This repo contains code for comparison flow-based programming (FBP) and software services (SOA) in the context of machine learning deployment. It accompanies the paper "An Empirical Evaluation of Flow Based Programming in the Machine Learning Deployment Context" presented at CAIN 2022 conference. ArXiv version of the paper is here: https://arxiv.org/abs/2204.12781. Published versions are openly available in ACM and IEEE libraries.
Earlier version of this repository accompanied paper "Towards better data discovery and collection with flow-based programming" presented at Data-centric AI workshop at NeurIPS 2021. The paper is also available on ArXiv and its code now lives in a separate branch.

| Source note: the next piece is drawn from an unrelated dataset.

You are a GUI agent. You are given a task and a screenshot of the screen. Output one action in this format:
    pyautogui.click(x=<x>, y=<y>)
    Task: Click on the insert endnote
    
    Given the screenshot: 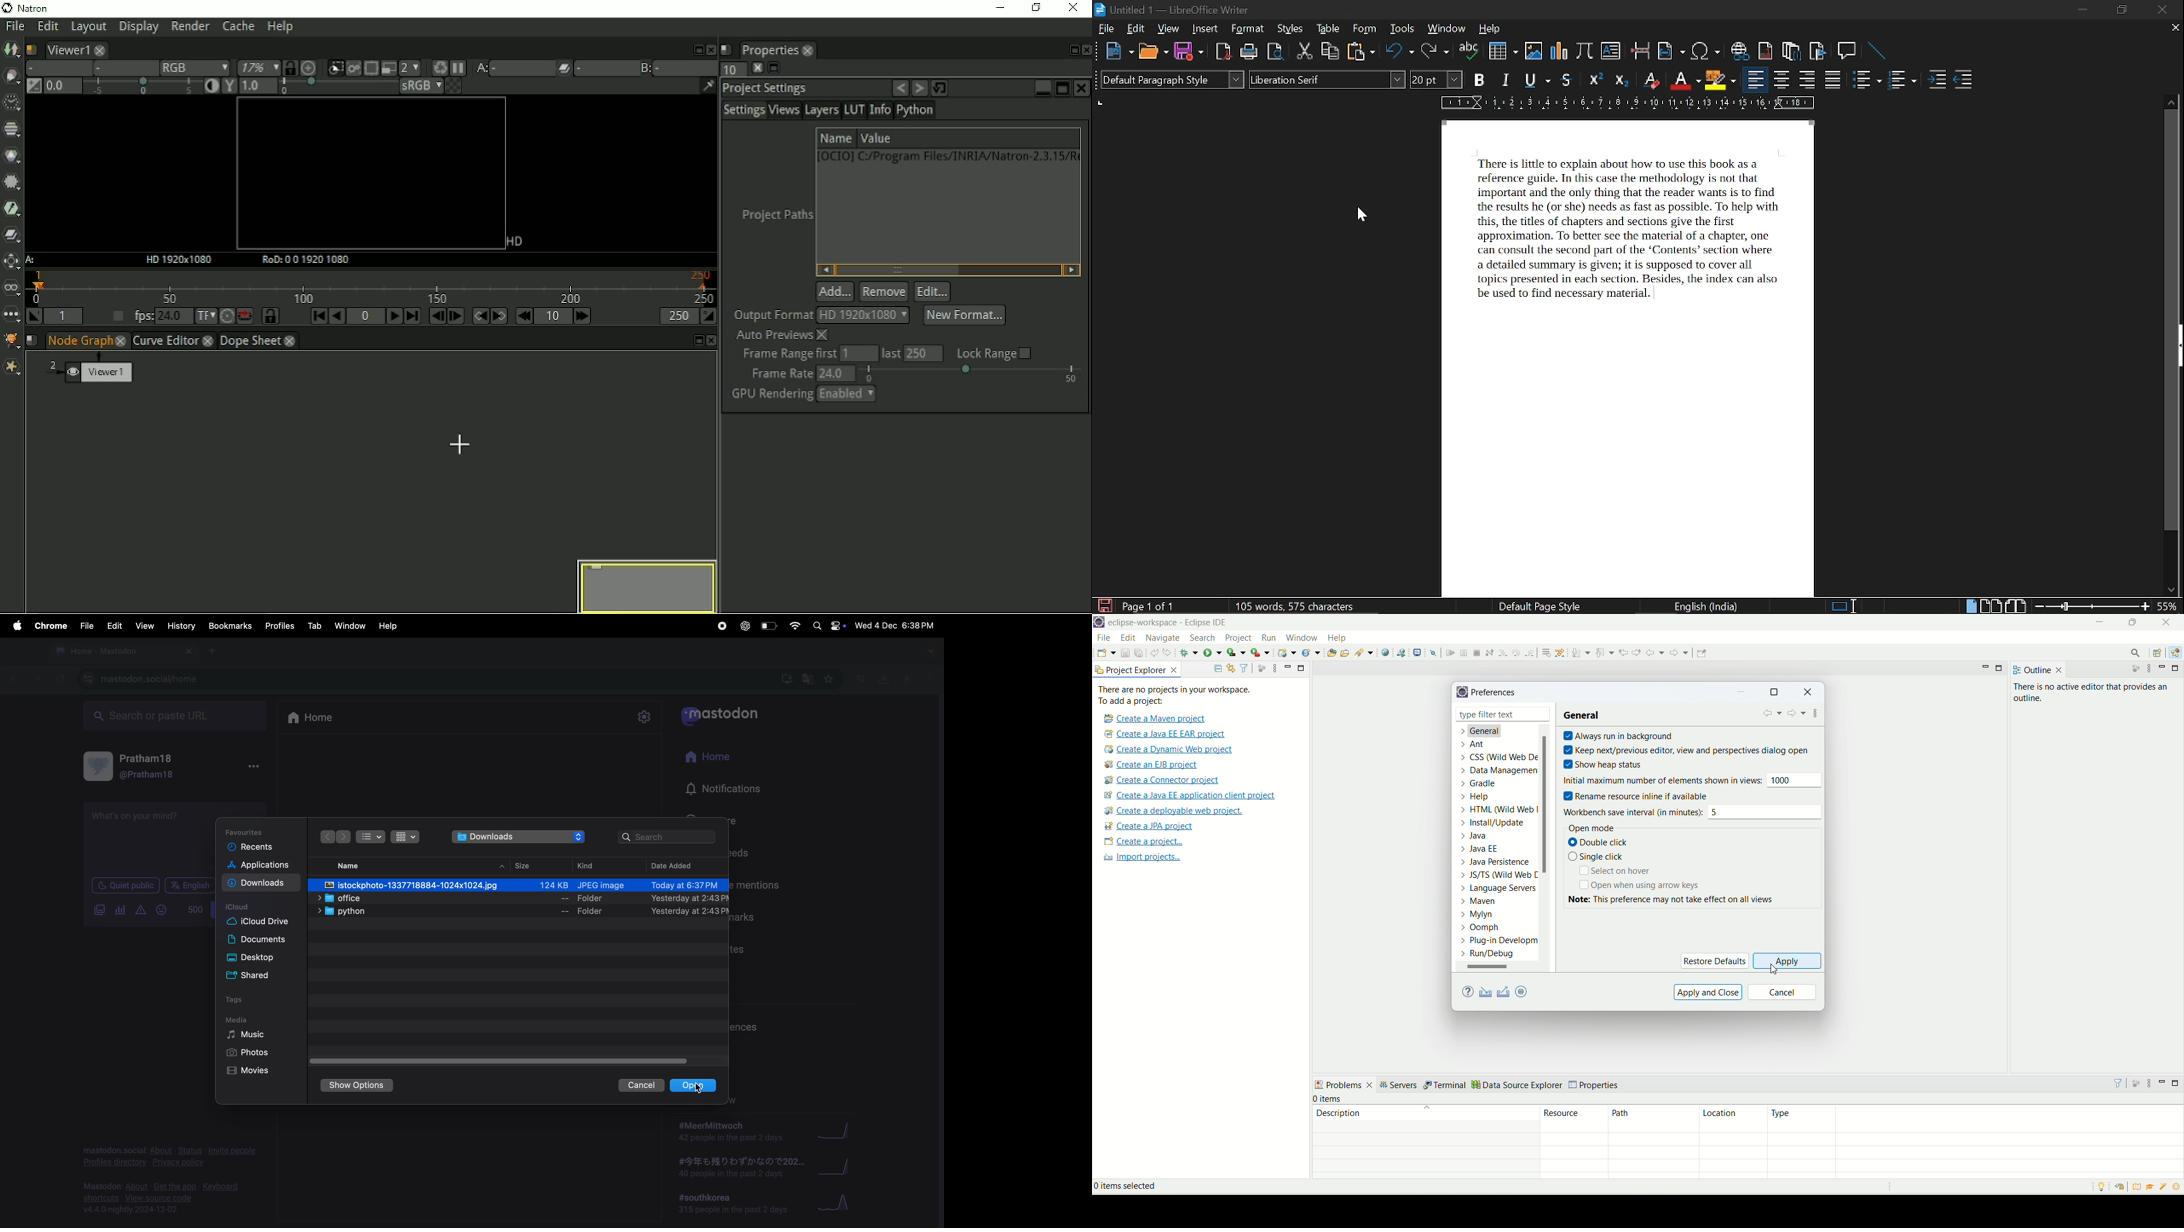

The repository contains four applications: Ride Allocation, MBlogger, Insurance Claims and Playlist Builder. Each app is implemented six times, these implementations represent the same software at different stages of development using one of the aforementioned paradigms. Here is the complete list:
-
fbp_app_min - basic functionality implemented with FBP
-
fbp_app_data - same as above, plus data collection
-
fbp_app_ml - same as above, plus deployment of a trained ML model
-
soa_app_min - basic functionality implemented with SOA
-
soa_app_data - same as above, plus data collection
-
soa_app_ml - same as above, plus deployment of a trained ML model
Other source files are used to define common data types and generate some input data.
Before running any apps, make sure you have all dependencies, by running
pip install -r requirements.txt
To run FBP apps, use this command from root of the project:
python -m <app_name>.main fbp_app_<stage>
For example, to run insurance_claims
at stage data
, use
python -m insurance_claims.main fbp_app_data
SOA apps are implemented as Flask web services, and thus requires flask process to run to serve requests. Each SOA app has a flaskr/README.md
file that explains how to do that.
Bash script code_metrics.sh can collect code metrics for all the apps. We collect several Halstead metrics, cyclomatic and cognitive complexities, maintainability index, as well as number of words and logical lines of code.
To output metrics data in the console:
./code_metrics.sh
To write metrics data to a CSV file:
./code_metrics.sh file_name_goes_here.csv
We also define and collect a metric "Number of Affected Components", which we understand as the number of components that were created or changed between any two moments in development. We collect it by generating a diff between two stages with:
git diff --no-index <app_name>/<stage1> <app_name>/<stage2>
for example
git diff --no-index mblogger/fbp_app_data mblogger/fbp_app_ml
All diffs are collected in "<app_name>/diffs" folder, and overall metric is available in component_diff.yml in the root of the project.